Content starts

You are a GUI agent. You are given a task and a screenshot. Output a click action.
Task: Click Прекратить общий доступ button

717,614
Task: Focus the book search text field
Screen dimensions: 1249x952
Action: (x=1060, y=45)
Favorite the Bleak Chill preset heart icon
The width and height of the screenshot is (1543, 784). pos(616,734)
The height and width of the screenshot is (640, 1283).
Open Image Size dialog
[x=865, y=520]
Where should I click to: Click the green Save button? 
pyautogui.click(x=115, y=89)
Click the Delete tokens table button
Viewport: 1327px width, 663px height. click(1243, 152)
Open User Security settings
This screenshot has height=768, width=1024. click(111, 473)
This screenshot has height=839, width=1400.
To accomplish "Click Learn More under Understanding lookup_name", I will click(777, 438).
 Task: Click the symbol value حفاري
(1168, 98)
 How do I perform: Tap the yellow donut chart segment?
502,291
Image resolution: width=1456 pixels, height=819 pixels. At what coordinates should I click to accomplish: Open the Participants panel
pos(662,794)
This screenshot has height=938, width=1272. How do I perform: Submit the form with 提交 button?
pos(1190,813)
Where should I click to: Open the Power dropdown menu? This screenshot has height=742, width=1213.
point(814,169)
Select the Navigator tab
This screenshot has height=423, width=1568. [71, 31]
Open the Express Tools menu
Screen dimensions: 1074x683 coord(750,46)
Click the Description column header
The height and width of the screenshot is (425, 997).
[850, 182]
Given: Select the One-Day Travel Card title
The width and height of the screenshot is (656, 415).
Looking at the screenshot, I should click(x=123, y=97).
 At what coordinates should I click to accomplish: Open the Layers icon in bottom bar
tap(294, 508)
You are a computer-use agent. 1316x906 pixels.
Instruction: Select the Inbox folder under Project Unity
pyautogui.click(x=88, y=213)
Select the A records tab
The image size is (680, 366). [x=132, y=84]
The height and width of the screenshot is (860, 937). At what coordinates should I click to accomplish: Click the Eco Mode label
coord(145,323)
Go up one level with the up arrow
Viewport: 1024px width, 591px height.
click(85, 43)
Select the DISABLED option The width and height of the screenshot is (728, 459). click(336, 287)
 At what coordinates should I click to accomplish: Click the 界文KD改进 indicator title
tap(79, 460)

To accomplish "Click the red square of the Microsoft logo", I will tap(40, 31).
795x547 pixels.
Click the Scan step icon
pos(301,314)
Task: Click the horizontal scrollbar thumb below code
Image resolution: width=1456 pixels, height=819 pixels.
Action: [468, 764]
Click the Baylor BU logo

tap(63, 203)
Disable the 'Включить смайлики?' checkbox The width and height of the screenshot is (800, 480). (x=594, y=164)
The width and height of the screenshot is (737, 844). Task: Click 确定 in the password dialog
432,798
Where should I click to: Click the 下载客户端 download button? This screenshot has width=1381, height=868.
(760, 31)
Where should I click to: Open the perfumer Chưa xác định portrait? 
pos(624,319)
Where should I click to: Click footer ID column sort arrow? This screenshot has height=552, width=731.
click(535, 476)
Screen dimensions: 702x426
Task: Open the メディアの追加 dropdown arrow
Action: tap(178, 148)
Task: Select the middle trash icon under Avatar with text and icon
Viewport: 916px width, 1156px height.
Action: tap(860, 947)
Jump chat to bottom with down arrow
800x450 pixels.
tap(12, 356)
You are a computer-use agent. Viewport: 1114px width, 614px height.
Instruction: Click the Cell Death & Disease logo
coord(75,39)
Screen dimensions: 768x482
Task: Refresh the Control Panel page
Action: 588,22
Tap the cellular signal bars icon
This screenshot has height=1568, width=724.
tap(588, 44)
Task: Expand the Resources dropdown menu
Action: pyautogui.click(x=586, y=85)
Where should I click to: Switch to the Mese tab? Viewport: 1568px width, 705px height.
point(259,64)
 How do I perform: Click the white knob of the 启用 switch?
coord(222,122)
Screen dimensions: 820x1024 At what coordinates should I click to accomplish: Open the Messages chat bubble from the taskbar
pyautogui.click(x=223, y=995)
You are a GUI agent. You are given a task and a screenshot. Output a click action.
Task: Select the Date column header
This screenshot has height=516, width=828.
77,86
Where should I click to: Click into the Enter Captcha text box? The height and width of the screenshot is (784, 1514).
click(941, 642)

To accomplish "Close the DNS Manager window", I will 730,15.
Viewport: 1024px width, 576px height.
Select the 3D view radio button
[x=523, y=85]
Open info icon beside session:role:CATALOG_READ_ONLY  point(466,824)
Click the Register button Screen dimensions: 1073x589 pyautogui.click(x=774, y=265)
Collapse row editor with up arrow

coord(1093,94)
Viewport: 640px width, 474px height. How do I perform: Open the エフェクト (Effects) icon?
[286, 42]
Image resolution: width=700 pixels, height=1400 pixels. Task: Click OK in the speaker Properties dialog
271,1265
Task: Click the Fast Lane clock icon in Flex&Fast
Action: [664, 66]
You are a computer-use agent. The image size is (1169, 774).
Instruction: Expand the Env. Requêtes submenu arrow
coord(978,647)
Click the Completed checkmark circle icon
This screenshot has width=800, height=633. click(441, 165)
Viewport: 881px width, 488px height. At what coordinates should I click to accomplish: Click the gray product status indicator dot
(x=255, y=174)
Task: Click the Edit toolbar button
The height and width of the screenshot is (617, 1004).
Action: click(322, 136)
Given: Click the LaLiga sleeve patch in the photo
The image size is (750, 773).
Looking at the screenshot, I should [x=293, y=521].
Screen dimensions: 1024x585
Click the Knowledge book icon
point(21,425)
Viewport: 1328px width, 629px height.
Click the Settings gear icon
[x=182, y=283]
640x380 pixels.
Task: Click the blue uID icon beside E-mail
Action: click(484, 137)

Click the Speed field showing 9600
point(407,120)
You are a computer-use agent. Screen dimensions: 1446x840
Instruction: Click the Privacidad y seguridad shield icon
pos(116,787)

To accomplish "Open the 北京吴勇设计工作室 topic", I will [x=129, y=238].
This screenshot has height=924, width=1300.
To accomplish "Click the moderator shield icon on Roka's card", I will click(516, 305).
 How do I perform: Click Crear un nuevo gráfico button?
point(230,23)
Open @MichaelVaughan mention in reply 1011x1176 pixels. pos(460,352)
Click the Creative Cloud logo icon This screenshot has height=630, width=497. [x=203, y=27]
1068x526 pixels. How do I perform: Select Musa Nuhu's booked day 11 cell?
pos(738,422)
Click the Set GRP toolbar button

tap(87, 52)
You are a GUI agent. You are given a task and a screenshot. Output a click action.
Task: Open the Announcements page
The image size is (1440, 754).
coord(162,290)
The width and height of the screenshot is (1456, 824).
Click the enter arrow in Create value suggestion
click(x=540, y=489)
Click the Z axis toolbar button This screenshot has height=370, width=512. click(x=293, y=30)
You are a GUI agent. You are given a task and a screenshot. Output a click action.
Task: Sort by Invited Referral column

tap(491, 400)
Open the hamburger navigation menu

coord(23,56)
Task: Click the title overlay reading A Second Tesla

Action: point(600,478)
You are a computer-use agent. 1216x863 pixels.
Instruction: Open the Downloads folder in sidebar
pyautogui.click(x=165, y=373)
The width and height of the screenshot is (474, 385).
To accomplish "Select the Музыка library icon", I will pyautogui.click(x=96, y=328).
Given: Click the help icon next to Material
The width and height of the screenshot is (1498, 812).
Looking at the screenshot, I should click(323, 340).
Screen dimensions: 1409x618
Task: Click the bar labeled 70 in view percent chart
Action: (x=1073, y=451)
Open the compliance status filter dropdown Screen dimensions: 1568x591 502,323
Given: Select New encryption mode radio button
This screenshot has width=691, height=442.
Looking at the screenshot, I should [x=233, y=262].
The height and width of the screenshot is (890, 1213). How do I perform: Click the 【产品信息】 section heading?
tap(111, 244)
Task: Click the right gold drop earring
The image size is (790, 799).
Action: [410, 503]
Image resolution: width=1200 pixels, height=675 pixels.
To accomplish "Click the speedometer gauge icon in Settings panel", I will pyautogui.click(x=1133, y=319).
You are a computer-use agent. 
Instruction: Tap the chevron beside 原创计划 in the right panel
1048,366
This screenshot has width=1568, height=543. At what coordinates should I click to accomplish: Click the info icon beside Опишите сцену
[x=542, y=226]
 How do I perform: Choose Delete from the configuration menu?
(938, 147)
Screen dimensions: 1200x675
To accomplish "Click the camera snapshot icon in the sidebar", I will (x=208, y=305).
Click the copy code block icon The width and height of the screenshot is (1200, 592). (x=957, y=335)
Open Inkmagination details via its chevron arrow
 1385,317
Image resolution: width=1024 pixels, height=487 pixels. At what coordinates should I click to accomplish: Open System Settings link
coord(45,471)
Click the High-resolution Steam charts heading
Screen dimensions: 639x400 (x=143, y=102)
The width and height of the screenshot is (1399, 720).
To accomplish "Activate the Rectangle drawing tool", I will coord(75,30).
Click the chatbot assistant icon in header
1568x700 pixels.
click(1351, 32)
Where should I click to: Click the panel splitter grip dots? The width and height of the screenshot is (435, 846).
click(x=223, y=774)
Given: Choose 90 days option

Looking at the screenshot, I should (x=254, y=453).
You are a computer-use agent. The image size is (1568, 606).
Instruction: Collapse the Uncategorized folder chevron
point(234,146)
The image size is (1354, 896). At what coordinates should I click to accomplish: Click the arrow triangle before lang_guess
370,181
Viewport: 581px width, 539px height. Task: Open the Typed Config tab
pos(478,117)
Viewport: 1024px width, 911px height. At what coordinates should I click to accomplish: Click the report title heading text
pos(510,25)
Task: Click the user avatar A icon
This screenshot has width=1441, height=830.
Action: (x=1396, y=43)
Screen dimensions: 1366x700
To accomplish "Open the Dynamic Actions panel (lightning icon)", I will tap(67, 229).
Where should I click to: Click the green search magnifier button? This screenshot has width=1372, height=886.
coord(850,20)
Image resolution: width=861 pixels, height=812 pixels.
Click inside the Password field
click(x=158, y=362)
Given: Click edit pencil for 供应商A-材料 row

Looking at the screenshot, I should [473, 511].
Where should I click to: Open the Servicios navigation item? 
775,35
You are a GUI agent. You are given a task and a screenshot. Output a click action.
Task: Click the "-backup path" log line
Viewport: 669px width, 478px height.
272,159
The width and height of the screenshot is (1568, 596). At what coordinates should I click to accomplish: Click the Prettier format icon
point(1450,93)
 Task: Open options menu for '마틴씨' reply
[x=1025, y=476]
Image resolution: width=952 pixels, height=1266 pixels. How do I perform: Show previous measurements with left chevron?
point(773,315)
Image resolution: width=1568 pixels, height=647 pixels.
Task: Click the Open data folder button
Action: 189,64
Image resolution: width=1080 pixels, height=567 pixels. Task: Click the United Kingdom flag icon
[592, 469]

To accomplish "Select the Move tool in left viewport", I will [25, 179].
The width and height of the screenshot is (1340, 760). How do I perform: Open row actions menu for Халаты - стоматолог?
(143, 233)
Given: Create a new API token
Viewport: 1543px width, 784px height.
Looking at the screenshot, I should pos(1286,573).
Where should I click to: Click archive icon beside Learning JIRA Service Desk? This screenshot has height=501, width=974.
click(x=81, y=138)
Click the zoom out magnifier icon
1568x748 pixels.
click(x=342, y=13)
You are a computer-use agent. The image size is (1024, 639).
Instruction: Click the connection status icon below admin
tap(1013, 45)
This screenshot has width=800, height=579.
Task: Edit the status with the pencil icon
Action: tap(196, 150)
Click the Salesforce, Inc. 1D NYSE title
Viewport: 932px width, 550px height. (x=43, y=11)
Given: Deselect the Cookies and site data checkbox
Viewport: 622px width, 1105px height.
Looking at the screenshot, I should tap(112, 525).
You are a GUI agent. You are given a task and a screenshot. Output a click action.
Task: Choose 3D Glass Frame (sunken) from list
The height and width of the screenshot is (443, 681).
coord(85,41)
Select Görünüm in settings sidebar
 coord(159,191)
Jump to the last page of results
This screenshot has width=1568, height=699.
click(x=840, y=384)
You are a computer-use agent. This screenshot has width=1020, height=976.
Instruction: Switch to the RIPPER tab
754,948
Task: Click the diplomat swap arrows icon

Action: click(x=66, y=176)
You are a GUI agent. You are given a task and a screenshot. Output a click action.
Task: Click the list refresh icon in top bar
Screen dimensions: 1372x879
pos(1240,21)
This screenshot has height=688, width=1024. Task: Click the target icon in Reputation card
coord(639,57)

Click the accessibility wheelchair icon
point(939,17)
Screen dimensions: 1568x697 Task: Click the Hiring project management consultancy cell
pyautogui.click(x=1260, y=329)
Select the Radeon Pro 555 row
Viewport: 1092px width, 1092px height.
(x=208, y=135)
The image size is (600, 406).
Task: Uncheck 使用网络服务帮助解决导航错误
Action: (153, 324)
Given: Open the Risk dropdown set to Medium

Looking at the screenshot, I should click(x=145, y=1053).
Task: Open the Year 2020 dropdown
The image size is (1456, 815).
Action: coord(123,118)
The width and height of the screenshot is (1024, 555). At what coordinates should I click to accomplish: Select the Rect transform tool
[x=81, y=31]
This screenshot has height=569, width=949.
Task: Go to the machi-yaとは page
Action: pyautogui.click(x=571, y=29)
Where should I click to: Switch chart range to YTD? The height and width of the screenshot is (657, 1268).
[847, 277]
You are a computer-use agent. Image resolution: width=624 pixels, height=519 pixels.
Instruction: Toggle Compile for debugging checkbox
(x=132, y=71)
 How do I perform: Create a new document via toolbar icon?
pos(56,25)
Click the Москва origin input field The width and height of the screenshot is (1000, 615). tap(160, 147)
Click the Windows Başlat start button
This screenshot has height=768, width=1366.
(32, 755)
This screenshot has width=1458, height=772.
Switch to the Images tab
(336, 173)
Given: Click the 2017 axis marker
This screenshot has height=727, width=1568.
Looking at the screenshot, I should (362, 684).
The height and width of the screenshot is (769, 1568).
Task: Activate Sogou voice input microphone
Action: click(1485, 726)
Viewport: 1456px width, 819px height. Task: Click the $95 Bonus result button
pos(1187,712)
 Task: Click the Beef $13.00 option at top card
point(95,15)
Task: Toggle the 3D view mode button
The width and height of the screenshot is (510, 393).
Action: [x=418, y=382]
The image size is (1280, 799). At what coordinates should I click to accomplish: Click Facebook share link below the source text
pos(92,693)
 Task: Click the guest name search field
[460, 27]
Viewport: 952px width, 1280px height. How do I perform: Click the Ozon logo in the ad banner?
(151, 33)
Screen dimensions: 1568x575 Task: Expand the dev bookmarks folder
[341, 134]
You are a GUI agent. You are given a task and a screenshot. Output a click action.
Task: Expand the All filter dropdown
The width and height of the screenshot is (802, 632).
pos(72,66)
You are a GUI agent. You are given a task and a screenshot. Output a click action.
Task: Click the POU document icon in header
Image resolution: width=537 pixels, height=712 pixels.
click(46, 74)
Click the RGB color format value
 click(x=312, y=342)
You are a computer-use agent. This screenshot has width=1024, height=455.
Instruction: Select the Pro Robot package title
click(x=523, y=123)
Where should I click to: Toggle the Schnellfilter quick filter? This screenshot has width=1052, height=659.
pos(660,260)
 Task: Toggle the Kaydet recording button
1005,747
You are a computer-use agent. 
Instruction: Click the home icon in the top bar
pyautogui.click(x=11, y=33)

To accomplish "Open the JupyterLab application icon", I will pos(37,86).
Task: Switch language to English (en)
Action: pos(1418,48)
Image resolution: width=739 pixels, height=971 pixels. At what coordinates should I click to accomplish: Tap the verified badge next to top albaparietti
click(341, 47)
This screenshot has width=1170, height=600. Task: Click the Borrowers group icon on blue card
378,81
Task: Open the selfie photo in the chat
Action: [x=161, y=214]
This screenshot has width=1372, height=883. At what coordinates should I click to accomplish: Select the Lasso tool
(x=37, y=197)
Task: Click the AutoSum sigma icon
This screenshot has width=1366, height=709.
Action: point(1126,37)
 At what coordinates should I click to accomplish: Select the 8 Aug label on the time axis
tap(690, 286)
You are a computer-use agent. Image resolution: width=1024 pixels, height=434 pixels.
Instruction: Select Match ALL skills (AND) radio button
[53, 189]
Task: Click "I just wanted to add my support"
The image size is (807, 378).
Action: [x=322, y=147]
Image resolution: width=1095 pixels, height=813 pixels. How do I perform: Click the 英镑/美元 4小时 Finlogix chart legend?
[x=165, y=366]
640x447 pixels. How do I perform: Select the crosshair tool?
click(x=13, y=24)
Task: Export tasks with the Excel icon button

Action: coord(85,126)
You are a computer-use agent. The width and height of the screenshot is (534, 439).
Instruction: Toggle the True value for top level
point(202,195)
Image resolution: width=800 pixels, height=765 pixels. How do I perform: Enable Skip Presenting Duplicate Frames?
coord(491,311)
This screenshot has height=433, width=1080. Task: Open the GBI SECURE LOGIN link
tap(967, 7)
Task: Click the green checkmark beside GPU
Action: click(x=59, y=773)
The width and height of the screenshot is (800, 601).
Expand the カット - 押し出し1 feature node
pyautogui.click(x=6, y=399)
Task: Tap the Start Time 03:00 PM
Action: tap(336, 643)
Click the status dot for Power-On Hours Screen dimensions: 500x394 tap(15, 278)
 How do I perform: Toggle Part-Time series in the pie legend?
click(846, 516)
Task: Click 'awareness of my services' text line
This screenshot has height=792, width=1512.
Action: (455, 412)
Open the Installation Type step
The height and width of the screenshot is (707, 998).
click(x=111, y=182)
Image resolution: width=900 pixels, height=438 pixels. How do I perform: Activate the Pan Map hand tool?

Content ends

→ **WHAT IS NEEDED**
Return exactly the lines above from the line that has "You are a computer-use agent. The width" through the line that has "Task: Click 'awareness", inclusive, and nothing else.

→ **RESPONSE BOX**
You are a computer-use agent. The width and height of the screenshot is (534, 439).
Instruction: Toggle the True value for top level
point(202,195)
Image resolution: width=800 pixels, height=765 pixels. How do I perform: Enable Skip Presenting Duplicate Frames?
coord(491,311)
This screenshot has height=433, width=1080. Task: Open the GBI SECURE LOGIN link
tap(967, 7)
Task: Click the green checkmark beside GPU
Action: click(x=59, y=773)
The width and height of the screenshot is (800, 601).
Expand the カット - 押し出し1 feature node
pyautogui.click(x=6, y=399)
Task: Tap the Start Time 03:00 PM
Action: tap(336, 643)
Click the status dot for Power-On Hours Screen dimensions: 500x394 tap(15, 278)
 How do I perform: Toggle Part-Time series in the pie legend?
click(846, 516)
Task: Click 'awareness of my services' text line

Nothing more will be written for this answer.